Non mangiare zucchero per un mese: ecco cosa succede al corpo

Gli effetti si palesano già dopo poche ore.

Cosa succede al nostro corpo se smettiamo di mangiare zucchero per un mese? Questa domanda è molto diffusa e non bisogna sorprendersi dato che, da diversi anni a questa parte, la scienza ha fornito diverse testimonianze relative ai danni che può provocare l’assunzione di eccessive quantità di zucchero.

Premettendo il fatto che in merito al dosaggio esistono parametri specifici, ossia pari, come ricordato dall’OMS, al 10% dell’apporto calorico quotidiano, vediamo cosa succede al corpo di chi, per un mese, smette di mangiare zucchero.
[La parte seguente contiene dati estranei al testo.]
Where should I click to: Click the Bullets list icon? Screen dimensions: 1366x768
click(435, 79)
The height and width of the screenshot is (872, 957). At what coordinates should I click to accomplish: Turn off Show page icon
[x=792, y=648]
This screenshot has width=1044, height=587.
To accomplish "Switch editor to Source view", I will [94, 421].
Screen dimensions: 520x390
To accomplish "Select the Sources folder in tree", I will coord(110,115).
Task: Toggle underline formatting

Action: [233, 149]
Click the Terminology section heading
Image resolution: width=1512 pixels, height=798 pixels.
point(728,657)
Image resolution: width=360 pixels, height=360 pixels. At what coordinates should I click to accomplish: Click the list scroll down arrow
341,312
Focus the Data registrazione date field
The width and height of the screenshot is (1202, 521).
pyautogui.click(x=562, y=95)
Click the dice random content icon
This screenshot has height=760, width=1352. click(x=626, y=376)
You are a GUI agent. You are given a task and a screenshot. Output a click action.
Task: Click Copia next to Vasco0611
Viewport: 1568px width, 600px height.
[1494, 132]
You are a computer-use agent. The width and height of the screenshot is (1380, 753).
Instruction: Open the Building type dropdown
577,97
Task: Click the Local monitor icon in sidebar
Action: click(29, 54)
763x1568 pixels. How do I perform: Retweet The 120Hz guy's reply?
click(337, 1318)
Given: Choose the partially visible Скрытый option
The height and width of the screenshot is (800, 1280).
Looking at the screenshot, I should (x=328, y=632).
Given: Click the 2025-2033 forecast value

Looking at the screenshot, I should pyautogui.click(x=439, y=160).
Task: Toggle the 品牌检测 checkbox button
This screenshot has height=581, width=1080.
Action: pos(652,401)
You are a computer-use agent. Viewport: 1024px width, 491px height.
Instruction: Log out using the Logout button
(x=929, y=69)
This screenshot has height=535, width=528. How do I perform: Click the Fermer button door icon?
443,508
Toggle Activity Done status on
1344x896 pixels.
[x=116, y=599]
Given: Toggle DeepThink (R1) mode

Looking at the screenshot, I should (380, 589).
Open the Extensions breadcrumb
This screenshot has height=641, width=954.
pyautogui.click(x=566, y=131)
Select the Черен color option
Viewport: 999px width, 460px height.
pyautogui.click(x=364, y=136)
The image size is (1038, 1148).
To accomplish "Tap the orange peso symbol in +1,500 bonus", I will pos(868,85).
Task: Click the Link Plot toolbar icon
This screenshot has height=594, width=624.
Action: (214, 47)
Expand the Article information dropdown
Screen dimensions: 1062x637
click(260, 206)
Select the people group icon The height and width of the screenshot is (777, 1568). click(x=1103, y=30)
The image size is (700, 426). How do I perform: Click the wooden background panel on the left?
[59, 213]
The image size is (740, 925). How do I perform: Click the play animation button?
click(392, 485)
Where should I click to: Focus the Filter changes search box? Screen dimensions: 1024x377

Smettere di mangiare zucchero: gli effetti sul corpo

Nel momento in cui si smette di mangiare zucchero per un mese, i cambiamenti si fanno strada subito. Innanzitutto, piano piano si ha meno a che fare con quella che è una vera e propria dipendenza.

Per rendersi conto di come cambia la situazione, facciamo presente che, tutte le volte che si assume una minima quantità di zucchero, si sperimenta in maniera rapida la voglia di assumerne altro.

In linea di massima, il cervello umano raggiunge un livello di appagamento completo a rica 20 minuti dall’assunzione di zucchero. Attenzione: man mano che passa il tempo, i cambiamenti si susseguono.

Dopo circa un’ora dall’assunzione di zucchero, infatti, si è mediamente più produttivi e, generalmente, non si ha voglia di assumere altro zucchero. Passiamo ora ai 3 giorni. Cosa succede se non si mangia zucchero per questo lasso di tempo? Chi è abituato a introdurre spesso questi nutrienti nella dieta, dopo tre giorni senza può avvertire un senso di astinenza. La fase appena descritta potrebbe durare per circa una settimana.

Passati i 7 giorni senza assumere zucchero, soprattutto se la dieta generale è bilanciata è facile sentirsi più ricchi di energia e non avere più a che fare con i momenti di astinenza. Dopo un mese, l’organismo si è completamente disintossicato e non si ha più a che fare con le crisi di astinenza.

Facciamo altresì presente che i benefici riguardano anche l’intestino e, in particolare, la riduzione del suo livello di infiammazione. Come sicuramente già sai, mangiare zucchero è importante in quanto è il carburante per il nostro corpo: toglierlo totalmente è sbagliato.

Quello che conta è sia seguire le quantità consigliate dall’OMS, sia scegliere i cibi giusti, ossia le fonti di carboidrati complessi (p.e. i cibi integrali). Da consumare con attenzione se si hanno problemi come l’intestino irritabile, permettono di rallentare l’assorbimento del glucosio e del colesterolo alimentare, con ovvi vantaggi per il controllo del peso e ai fini della prevenzione delle malattie cardiovascolari.